## [Aim]
Reproduce the rows below, swapping every occurrence of "GUI agent" for "screen agent" and leaving all other text untouched.

-- START OF Records --

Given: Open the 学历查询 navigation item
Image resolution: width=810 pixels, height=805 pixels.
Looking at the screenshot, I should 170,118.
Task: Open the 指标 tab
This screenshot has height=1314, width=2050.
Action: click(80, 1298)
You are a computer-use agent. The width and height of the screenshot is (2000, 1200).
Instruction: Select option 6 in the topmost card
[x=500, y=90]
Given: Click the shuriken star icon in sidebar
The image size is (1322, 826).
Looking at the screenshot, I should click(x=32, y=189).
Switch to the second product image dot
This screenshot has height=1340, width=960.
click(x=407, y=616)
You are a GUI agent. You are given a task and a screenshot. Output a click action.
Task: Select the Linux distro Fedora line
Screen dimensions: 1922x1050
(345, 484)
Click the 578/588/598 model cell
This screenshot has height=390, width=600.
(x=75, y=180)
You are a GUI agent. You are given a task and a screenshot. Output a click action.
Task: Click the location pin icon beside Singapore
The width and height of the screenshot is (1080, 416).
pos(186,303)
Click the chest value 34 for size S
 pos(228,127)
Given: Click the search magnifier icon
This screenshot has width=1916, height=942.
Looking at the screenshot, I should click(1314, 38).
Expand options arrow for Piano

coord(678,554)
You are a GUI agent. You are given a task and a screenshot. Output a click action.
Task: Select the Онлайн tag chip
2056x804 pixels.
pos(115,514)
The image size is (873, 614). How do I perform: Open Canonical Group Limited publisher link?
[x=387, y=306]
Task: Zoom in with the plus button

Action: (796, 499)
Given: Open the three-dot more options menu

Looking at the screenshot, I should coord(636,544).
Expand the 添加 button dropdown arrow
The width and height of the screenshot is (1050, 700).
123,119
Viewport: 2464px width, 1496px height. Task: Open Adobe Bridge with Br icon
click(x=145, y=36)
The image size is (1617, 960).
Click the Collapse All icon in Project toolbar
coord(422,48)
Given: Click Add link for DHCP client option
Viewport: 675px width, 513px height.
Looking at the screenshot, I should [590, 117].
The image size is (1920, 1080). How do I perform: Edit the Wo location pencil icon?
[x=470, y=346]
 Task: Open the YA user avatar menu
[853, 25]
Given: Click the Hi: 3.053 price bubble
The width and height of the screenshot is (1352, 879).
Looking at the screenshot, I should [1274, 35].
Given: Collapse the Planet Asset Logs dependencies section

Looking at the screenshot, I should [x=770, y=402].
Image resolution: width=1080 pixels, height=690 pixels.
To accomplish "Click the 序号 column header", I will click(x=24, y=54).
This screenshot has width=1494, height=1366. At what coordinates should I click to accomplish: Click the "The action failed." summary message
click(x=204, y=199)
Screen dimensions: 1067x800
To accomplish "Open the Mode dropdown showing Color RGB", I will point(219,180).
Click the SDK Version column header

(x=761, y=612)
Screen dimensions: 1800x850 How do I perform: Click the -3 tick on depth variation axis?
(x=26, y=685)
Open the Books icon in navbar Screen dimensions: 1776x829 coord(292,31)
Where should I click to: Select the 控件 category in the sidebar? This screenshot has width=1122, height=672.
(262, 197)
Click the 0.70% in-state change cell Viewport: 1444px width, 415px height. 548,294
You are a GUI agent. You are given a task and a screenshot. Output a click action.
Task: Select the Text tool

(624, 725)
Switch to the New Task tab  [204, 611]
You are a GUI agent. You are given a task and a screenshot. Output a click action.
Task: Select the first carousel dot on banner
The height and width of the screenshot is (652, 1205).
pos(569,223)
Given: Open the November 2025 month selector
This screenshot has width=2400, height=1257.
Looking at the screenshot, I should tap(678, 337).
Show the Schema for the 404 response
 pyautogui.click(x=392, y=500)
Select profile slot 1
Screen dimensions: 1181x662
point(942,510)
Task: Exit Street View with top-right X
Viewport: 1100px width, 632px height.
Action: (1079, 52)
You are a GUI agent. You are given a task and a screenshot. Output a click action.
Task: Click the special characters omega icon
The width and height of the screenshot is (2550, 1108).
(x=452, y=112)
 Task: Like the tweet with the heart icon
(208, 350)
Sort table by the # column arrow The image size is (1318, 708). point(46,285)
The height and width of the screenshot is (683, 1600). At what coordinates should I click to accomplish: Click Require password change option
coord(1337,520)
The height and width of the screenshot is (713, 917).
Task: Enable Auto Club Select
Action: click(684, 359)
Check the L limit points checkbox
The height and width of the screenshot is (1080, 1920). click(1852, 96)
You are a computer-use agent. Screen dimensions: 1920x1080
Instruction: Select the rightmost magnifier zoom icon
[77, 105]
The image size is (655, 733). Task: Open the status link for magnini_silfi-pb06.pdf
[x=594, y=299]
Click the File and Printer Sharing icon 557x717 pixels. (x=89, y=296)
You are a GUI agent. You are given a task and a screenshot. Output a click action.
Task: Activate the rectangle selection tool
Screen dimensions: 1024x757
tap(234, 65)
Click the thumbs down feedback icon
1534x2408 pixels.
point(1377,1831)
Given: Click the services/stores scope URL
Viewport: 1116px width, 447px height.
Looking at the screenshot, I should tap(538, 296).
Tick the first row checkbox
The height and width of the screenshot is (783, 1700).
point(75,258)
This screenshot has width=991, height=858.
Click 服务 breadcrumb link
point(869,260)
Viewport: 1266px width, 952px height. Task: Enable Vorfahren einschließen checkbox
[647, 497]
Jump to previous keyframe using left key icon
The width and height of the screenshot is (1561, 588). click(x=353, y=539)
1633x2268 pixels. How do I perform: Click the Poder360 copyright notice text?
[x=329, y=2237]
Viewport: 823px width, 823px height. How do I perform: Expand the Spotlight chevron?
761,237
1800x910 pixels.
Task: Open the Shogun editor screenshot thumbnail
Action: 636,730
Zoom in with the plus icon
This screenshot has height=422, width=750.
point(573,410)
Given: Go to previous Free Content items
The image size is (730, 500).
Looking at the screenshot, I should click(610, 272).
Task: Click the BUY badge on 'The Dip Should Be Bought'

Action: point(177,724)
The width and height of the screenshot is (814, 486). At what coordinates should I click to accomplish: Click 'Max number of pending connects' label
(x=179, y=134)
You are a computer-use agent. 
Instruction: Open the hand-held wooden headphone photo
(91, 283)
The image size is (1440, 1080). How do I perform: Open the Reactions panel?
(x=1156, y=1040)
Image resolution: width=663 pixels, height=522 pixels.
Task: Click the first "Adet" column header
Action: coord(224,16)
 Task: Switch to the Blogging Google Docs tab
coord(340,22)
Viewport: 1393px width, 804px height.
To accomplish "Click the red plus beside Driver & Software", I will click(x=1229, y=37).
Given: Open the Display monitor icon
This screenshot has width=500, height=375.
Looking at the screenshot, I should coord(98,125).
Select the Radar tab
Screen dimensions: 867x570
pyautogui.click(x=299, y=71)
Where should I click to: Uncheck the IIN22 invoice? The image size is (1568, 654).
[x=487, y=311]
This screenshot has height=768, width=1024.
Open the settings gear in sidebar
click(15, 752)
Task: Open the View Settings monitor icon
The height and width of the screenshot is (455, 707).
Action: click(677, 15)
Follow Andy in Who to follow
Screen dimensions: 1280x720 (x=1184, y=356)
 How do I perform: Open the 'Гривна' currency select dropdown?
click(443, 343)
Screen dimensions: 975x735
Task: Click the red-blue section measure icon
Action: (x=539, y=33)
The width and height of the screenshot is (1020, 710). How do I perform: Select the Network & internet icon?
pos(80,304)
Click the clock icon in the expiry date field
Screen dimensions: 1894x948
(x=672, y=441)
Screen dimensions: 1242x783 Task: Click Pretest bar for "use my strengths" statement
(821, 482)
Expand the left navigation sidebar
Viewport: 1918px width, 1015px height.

-- END OF Records --

## [Output of the exercise]
Given: Open the 学历查询 navigation item
Image resolution: width=810 pixels, height=805 pixels.
Looking at the screenshot, I should 170,118.
Task: Open the 指标 tab
This screenshot has height=1314, width=2050.
Action: click(80, 1298)
You are a computer-use agent. The width and height of the screenshot is (2000, 1200).
Instruction: Select option 6 in the topmost card
[x=500, y=90]
Given: Click the shuriken star icon in sidebar
The image size is (1322, 826).
Looking at the screenshot, I should click(x=32, y=189).
Switch to the second product image dot
This screenshot has height=1340, width=960.
click(x=407, y=616)
You are a screen agent. You are given a task and a screenshot. Output a click action.
Task: Select the Linux distro Fedora line
Screen dimensions: 1922x1050
(345, 484)
Click the 578/588/598 model cell
This screenshot has height=390, width=600.
(x=75, y=180)
You are a screen agent. You are given a task and a screenshot. Output a click action.
Task: Click the location pin icon beside Singapore
The width and height of the screenshot is (1080, 416).
pos(186,303)
Click the chest value 34 for size S
 pos(228,127)
Given: Click the search magnifier icon
This screenshot has width=1916, height=942.
Looking at the screenshot, I should click(1314, 38).
Expand options arrow for Piano

coord(678,554)
You are a screen agent. You are given a task and a screenshot. Output a click action.
Task: Select the Онлайн tag chip
2056x804 pixels.
pos(115,514)
The image size is (873, 614). How do I perform: Open Canonical Group Limited publisher link?
[x=387, y=306]
Task: Zoom in with the plus button

Action: (796, 499)
Given: Open the three-dot more options menu

Looking at the screenshot, I should coord(636,544).
Expand the 添加 button dropdown arrow
The width and height of the screenshot is (1050, 700).
123,119
Viewport: 2464px width, 1496px height. Task: Open Adobe Bridge with Br icon
click(x=145, y=36)
The image size is (1617, 960).
Click the Collapse All icon in Project toolbar
coord(422,48)
Given: Click Add link for DHCP client option
Viewport: 675px width, 513px height.
Looking at the screenshot, I should [590, 117].
The image size is (1920, 1080). How do I perform: Edit the Wo location pencil icon?
[x=470, y=346]
 Task: Open the YA user avatar menu
[853, 25]
Given: Click the Hi: 3.053 price bubble
The width and height of the screenshot is (1352, 879).
Looking at the screenshot, I should [1274, 35].
Given: Collapse the Planet Asset Logs dependencies section

Looking at the screenshot, I should [x=770, y=402].
Image resolution: width=1080 pixels, height=690 pixels.
To accomplish "Click the 序号 column header", I will click(x=24, y=54).
This screenshot has width=1494, height=1366. At what coordinates should I click to accomplish: Click the "The action failed." summary message
click(x=204, y=199)
Screen dimensions: 1067x800
To accomplish "Open the Mode dropdown showing Color RGB", I will point(219,180).
Click the SDK Version column header

(x=761, y=612)
Screen dimensions: 1800x850 How do I perform: Click the -3 tick on depth variation axis?
(x=26, y=685)
Open the Books icon in navbar Screen dimensions: 1776x829 coord(292,31)
Where should I click to: Select the 控件 category in the sidebar? This screenshot has width=1122, height=672.
(262, 197)
Click the 0.70% in-state change cell Viewport: 1444px width, 415px height. 548,294
You are a screen agent. You are given a task and a screenshot. Output a click action.
Task: Select the Text tool

(624, 725)
Switch to the New Task tab  [204, 611]
You are a screen agent. You are given a task and a screenshot. Output a click action.
Task: Select the first carousel dot on banner
The height and width of the screenshot is (652, 1205).
pos(569,223)
Given: Open the November 2025 month selector
This screenshot has width=2400, height=1257.
Looking at the screenshot, I should tap(678, 337).
Show the Schema for the 404 response
 pyautogui.click(x=392, y=500)
Select profile slot 1
Screen dimensions: 1181x662
point(942,510)
Task: Exit Street View with top-right X
Viewport: 1100px width, 632px height.
Action: (1079, 52)
You are a screen agent. You are given a task and a screenshot. Output a click action.
Task: Click the special characters omega icon
The width and height of the screenshot is (2550, 1108).
(x=452, y=112)
 Task: Like the tweet with the heart icon
(208, 350)
Sort table by the # column arrow The image size is (1318, 708). point(46,285)
The height and width of the screenshot is (683, 1600). At what coordinates should I click to accomplish: Click Require password change option
coord(1337,520)
The height and width of the screenshot is (713, 917).
Task: Enable Auto Club Select
Action: click(684, 359)
Check the L limit points checkbox
The height and width of the screenshot is (1080, 1920). click(1852, 96)
You are a computer-use agent. Screen dimensions: 1920x1080
Instruction: Select the rightmost magnifier zoom icon
[77, 105]
The image size is (655, 733). Task: Open the status link for magnini_silfi-pb06.pdf
[x=594, y=299]
Click the File and Printer Sharing icon 557x717 pixels. (x=89, y=296)
You are a screen agent. You are given a task and a screenshot. Output a click action.
Task: Activate the rectangle selection tool
Screen dimensions: 1024x757
tap(234, 65)
Click the thumbs down feedback icon
1534x2408 pixels.
point(1377,1831)
Given: Click the services/stores scope URL
Viewport: 1116px width, 447px height.
Looking at the screenshot, I should tap(538, 296).
Tick the first row checkbox
The height and width of the screenshot is (783, 1700).
point(75,258)
This screenshot has width=991, height=858.
Click 服务 breadcrumb link
point(869,260)
Viewport: 1266px width, 952px height. Task: Enable Vorfahren einschließen checkbox
[647, 497]
Jump to previous keyframe using left key icon
The width and height of the screenshot is (1561, 588). click(x=353, y=539)
1633x2268 pixels. How do I perform: Click the Poder360 copyright notice text?
[x=329, y=2237]
Viewport: 823px width, 823px height. How do I perform: Expand the Spotlight chevron?
761,237
1800x910 pixels.
Task: Open the Shogun editor screenshot thumbnail
Action: 636,730
Zoom in with the plus icon
This screenshot has height=422, width=750.
point(573,410)
Given: Go to previous Free Content items
The image size is (730, 500).
Looking at the screenshot, I should click(610, 272).
Task: Click the BUY badge on 'The Dip Should Be Bought'

Action: point(177,724)
The width and height of the screenshot is (814, 486). At what coordinates should I click to accomplish: Click 'Max number of pending connects' label
(x=179, y=134)
You are a computer-use agent. 
Instruction: Open the hand-held wooden headphone photo
(91, 283)
The image size is (1440, 1080). How do I perform: Open the Reactions panel?
(x=1156, y=1040)
Image resolution: width=663 pixels, height=522 pixels.
Task: Click the first "Adet" column header
Action: coord(224,16)
 Task: Switch to the Blogging Google Docs tab
coord(340,22)
Viewport: 1393px width, 804px height.
To accomplish "Click the red plus beside Driver & Software", I will click(x=1229, y=37).
Given: Open the Display monitor icon
This screenshot has width=500, height=375.
Looking at the screenshot, I should coord(98,125).
Select the Radar tab
Screen dimensions: 867x570
pyautogui.click(x=299, y=71)
Where should I click to: Uncheck the IIN22 invoice? The image size is (1568, 654).
[x=487, y=311]
This screenshot has height=768, width=1024.
Open the settings gear in sidebar
click(15, 752)
Task: Open the View Settings monitor icon
The height and width of the screenshot is (455, 707).
Action: click(677, 15)
Follow Andy in Who to follow
Screen dimensions: 1280x720 (x=1184, y=356)
 How do I perform: Open the 'Гривна' currency select dropdown?
click(443, 343)
Screen dimensions: 975x735
Task: Click the red-blue section measure icon
Action: (x=539, y=33)
The width and height of the screenshot is (1020, 710). How do I perform: Select the Network & internet icon?
pos(80,304)
Click the clock icon in the expiry date field
Screen dimensions: 1894x948
(x=672, y=441)
Screen dimensions: 1242x783 Task: Click Pretest bar for "use my strengths" statement
(821, 482)
Expand the left navigation sidebar
Viewport: 1918px width, 1015px height.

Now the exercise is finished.